The minister also saw fit to revisit the definition of a "hidden curriculum" and reminded senior higher education stakeholders of the power of the curriculum to reflect and mould the political and ideological assumptions of the society in which it operated. He called on delegates to reflect on the extent to which institutions were reproducing curricula that "still reflected the apartheid order, as a result of inadequate institutional changes.

"In our curricula lies the very identity of our society," he said. "If we therefore want to change our society, address inequalities and develop ourselves into a just and healthy society, we need to change the very content of the vehicle through which we teach and develop our young people."

Yeld said that universities had been doing much "soul-searching" on the issue of curricula transformation and the aims of student learning over the years.

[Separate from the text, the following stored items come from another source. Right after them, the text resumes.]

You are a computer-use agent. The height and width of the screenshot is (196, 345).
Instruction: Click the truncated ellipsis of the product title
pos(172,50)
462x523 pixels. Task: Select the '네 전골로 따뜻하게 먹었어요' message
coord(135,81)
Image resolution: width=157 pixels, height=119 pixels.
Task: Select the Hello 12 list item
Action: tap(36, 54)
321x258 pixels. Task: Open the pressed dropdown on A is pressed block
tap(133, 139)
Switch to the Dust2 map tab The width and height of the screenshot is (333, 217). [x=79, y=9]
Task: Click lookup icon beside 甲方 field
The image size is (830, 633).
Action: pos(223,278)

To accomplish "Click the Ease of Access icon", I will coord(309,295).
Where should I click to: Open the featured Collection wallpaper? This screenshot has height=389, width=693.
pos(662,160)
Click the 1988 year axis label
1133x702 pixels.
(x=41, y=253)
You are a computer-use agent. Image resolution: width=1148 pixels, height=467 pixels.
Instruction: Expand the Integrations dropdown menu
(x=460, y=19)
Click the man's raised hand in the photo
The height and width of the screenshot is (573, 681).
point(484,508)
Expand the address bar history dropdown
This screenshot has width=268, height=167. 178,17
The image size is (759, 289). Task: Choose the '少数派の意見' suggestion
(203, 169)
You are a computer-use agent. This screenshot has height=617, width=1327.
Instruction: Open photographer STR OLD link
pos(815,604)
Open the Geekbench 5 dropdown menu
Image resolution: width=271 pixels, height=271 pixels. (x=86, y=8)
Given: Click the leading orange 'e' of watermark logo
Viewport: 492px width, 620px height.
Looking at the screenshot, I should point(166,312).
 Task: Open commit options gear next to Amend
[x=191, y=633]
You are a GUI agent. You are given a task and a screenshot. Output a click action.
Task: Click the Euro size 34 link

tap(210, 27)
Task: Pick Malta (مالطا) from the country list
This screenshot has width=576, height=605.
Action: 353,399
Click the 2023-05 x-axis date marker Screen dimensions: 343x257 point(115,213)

Pointing to South Africa's unsuccessful experimentation with outcomes-based education post-apartheid and Christian national education during the apartheid era, she said there were many examples where the curriculum-as-a-vehicle-for social-change approach had resulted in the "effective downgrading of knowledge and skill".

Yeld said she believed that in the junior years of the undergraduate curriculum, there should be adequate emphasis on the acquisition of knowledge and skills. The idea of education as a vehicle for the betterment of society should then receive emphasis later on in the degree structure, "so that our graduates do indeed understand where they are, what our needs urgently are, and are competent to do something about it," she said.

Bertram told University World News that she believed the minister gave too much power to curriculum transformation (taking the term to refer to changes in what is taught) and its relationship to social transformation, particularly when it came to the relationship between appropriate curricula, skills-creation and employment levels.

Nzimande told stakeholders in his speech that approximately two million of South Africa's unemployed were potential first-time labour market entrants - young people who had just completed their formal schooling or post-school qualification.

"Social transformation is a hugely complex process, and curriculum transformation can play some role in it. However, the university cannot create jobs," said Bertram.

"The issue speaks to the fundamental tensions in how we see the role of the university - is it simply to create skilled people who will find employment?"

The minister also highlighted the problem of resistance to change among academics and higher education institutions which, he said, were often fearful of an assault on traditional curricula "revered as sacred" and protective of "existing ideology as upheld at academic departmental, faculty and institutional level".

Citing science philosopher Thomas Kuhn, who said that a paradigm shift may have to await "the death of the old professors", Nzimande said no curriculum transformation or innovation could be successfully implemented if the epistemological value thereof was not imbedded in an institution's strategic planning and culture.

"In a word, there is resistance to curriculum transformation because it is scary," said Nzimande.

Bertram said curriculum change was particularly scary if imposed on educators. "What an academic believes is valuable knowledge is intrinsic to her identity as an academic and, as the minister says, these deep epistemological values do not shift easily."

She said there was also the danger in programmatic changes that academics "focus on the macro structures in a technical way and do not engage sufficiently with the detail of what is taught and how it is assessed.

"The focus is then on changing the 'template' to meet particular external requirements, and not an in-depth engagement with what counts as knowledge. This may be resistance, but may also be the implication of a system which is increasingly driven by bureaucratic requirements," she said.

Cape Town's Nan Yeld said that while it was true that university senates were made up largely of professors who tended to be older and steeped in particular traditions, this did not equate to being "mindlessly conservative.

"There is a scepticism, however, to what can appear to be superficial, ends driven exhortation," she said.